Diana, a slender transgender woman in a low-cut, yellow blouse describes in a husky voice fleeing a similar life to Horta’s, one of poverty, brutality and discrimination in Mexico, while her tears fall almost unnoticed onto her blouse. She was her parents’ only boy, and her seven sisters routinely punished her for her feminine walk and mannerisms. When she was 11, a neighbor raped her. Several months later, bleeding anally from an infection, her father and one of her sisters abandoned her at a hospital for four days, where a doctor diagnosed her as having gonorrhea.

When she was 21, she and her male partner hired a coyote—Spanish for guide—to take them across the border to the United States. The coyote, however, she says, tried to abandon her in the desert because she was transgender.

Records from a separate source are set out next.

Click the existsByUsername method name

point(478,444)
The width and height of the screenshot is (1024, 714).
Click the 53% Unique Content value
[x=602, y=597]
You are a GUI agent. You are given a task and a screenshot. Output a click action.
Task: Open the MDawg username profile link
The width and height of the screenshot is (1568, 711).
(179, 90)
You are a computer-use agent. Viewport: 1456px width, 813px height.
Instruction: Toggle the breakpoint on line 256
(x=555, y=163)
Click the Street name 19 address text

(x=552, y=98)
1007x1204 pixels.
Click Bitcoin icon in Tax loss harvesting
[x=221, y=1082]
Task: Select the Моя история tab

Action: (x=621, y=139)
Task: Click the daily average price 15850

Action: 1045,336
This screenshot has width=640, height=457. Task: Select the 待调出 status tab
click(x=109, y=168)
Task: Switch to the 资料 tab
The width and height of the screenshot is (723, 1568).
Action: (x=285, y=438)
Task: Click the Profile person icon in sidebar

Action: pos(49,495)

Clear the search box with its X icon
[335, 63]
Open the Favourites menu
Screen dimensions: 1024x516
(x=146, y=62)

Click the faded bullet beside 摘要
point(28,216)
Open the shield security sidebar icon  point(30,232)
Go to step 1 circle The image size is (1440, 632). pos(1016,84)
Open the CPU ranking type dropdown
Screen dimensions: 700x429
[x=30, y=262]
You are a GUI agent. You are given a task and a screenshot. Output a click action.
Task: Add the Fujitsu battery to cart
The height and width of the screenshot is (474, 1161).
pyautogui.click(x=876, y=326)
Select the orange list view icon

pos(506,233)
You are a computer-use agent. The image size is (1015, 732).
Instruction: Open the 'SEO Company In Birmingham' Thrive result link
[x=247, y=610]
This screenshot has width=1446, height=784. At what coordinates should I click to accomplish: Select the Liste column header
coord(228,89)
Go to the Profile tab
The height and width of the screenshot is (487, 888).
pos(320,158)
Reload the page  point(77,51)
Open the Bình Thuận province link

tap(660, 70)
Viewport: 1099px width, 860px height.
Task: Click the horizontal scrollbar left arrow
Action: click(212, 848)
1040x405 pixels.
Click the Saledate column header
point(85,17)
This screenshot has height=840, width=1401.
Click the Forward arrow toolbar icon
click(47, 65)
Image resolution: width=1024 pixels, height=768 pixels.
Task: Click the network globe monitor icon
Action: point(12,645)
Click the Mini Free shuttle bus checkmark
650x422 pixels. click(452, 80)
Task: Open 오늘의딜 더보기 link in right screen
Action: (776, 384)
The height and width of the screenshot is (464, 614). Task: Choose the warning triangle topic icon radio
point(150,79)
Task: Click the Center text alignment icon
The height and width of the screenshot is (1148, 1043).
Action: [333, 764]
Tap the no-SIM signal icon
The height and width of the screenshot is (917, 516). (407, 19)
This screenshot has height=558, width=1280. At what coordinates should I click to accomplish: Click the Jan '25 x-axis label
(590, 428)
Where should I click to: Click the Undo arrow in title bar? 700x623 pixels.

In the Mexican town Diana grew up in, definitions of alternative sexual orientation were “only gay, gay, gay,” she says. Through counseling at Hermanos de Luna y Sol in 2006, “I began to see what I wanted.” She worked as a hair stylist to afford breast implants and is now saving for gender-reassignment surgery.

Diana has struggled with discrimination in Salt Lake City. Some Latino clients reject her as a “joto,” Mexican slang for gay, and refuse to let her cut their hair.